Yep - That's the risk you take when you dabble in shitcoinery, and don't understand what "Bitcoin, not crypto" means. There was a guy around half a year on this thread who got so angry at me for pointing how alts will not in the long term outperform BTC, and explaining why Eth and other alts are securities. He cited all sorts of alts he held which "went up" as some kind of "defence" to the points I was making. He's all quiet now. As I said at the time, "lessons will be learned". And now, I suspect indeed they were...

If you dabble in shitcoinery with a hope of trying to outperform BTC, in the hope that in the end you will have more BTC than if you had just bought and hodled BTC from the outset - that is a very dangerous game, and you are kidding yourself if you think you can reliably do this...

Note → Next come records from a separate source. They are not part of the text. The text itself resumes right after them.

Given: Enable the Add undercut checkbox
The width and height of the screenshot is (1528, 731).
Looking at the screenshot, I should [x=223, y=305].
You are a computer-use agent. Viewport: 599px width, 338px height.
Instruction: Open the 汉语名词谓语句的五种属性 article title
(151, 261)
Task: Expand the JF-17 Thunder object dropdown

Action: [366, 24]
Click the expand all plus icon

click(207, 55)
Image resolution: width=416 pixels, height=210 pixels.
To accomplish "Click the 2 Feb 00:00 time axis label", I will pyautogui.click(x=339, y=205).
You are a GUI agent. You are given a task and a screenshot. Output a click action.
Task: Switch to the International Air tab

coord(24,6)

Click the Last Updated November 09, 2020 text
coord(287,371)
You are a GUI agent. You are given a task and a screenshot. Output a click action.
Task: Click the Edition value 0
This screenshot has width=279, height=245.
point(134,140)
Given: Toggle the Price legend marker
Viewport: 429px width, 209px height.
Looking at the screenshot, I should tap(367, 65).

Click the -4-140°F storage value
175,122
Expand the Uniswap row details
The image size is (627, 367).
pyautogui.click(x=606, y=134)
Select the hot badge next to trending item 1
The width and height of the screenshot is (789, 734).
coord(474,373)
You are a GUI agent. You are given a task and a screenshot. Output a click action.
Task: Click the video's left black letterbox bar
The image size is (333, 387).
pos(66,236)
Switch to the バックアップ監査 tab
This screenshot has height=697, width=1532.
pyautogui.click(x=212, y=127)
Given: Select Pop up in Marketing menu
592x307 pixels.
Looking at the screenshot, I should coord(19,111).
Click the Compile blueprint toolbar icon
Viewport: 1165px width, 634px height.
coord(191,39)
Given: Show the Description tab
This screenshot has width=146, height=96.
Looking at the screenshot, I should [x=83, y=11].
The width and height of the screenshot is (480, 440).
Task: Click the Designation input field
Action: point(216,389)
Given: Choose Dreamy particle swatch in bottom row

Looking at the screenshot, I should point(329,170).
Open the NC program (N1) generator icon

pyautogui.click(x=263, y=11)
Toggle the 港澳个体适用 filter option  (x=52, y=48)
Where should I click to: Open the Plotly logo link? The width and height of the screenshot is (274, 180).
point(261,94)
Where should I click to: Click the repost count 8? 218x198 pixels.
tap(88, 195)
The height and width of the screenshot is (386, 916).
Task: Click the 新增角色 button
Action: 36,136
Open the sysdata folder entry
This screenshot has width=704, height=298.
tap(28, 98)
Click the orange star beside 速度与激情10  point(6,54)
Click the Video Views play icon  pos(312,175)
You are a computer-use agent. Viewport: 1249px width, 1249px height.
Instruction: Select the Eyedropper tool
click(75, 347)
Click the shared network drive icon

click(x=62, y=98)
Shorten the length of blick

We have BTC going to USD 1m. Opportunity to set yourself up for life if you just stack and chill - and still, there are fools who think "alts" are the road to acquiring more BTC or instant wealth. Its insane, and I am not sure whether to feel sorry for this people, or whether I should continue to try to warn and educate.
The problem is BTC's security ratio is 200-to-1, a $2T asset secured by $10B of economic security. You can permanently attack 51% with less than $10 billion. To attack ETH would require more than 10x that, maybe 100x. An attacker would drive up the price of ETH as they try to purchase over 17 million ETH - 14% of the supply, to try and overcome the staking base. As they buy more and more the price would go up and up because of supply / demand dynamics. Then besides that, they need to configure staking validators. 500,000 or more. That will take a lot of time, hardware, and require a lot of people to pull off.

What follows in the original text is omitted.